* BEGIN EXTRACTED INFORMATION *
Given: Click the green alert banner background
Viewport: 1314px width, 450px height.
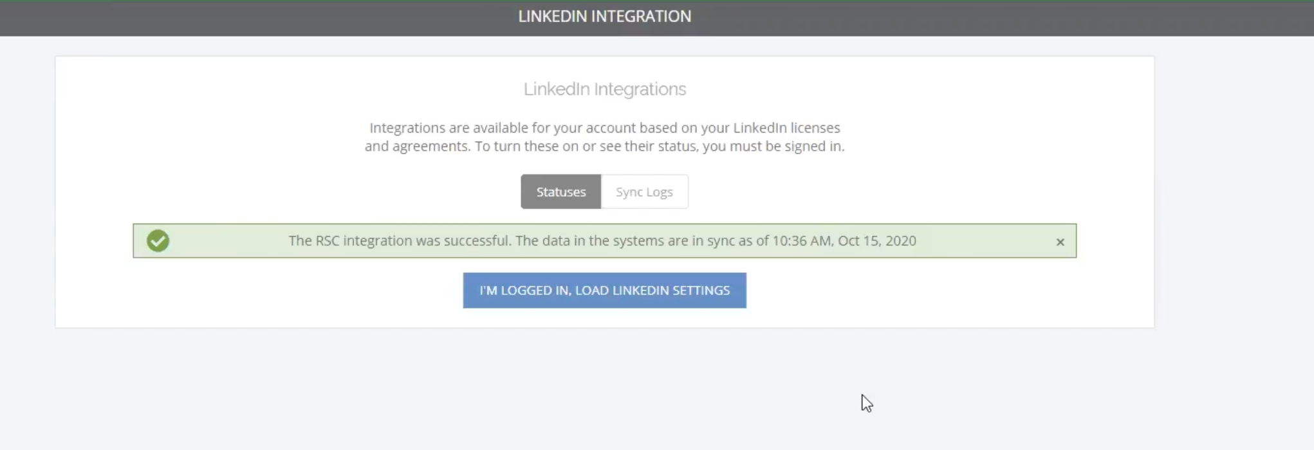Looking at the screenshot, I should coord(985,240).
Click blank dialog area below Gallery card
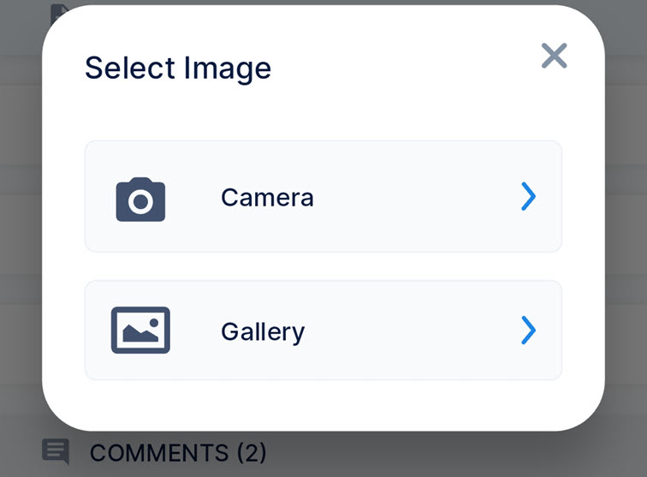This screenshot has width=647, height=477. pyautogui.click(x=323, y=404)
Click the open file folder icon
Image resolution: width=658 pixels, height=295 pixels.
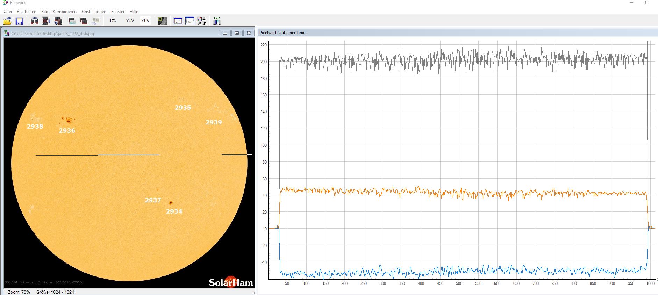[7, 21]
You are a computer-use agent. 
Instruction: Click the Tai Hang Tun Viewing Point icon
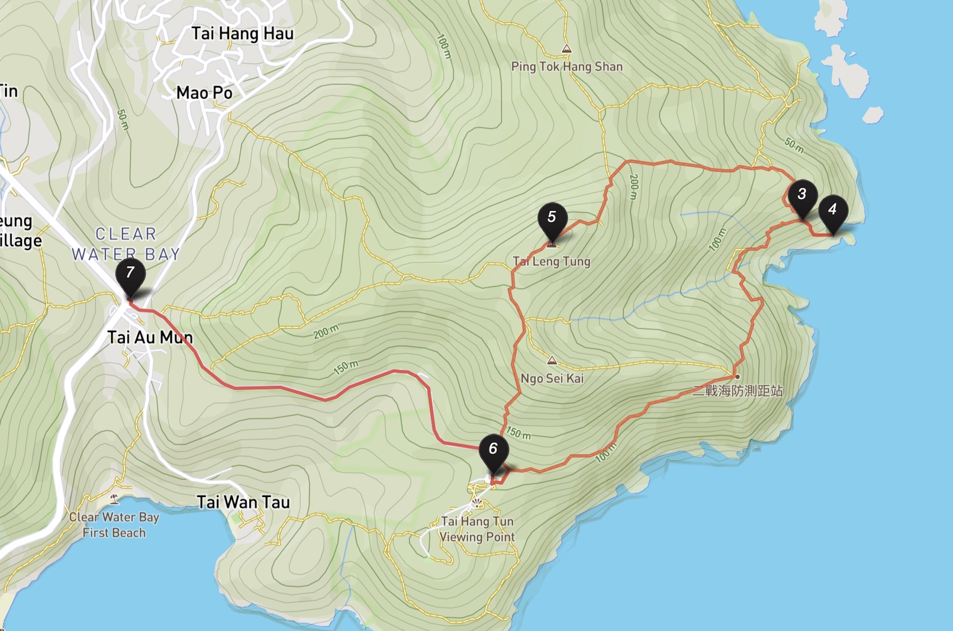[x=477, y=503]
* END EXTRACTED INFORMATION *
Retype the listing exactly as it stands, leaving out the pictures.

TASK SOLUTION:
Given: Click the green alert banner background
Viewport: 1314px width, 450px height.
Looking at the screenshot, I should coord(985,240).
Click blank dialog area below Gallery card
This screenshot has width=647, height=477. pyautogui.click(x=323, y=404)
Click the open file folder icon
Image resolution: width=658 pixels, height=295 pixels.
[7, 21]
You are a computer-use agent. 
Instruction: Click the Tai Hang Tun Viewing Point icon
[x=477, y=503]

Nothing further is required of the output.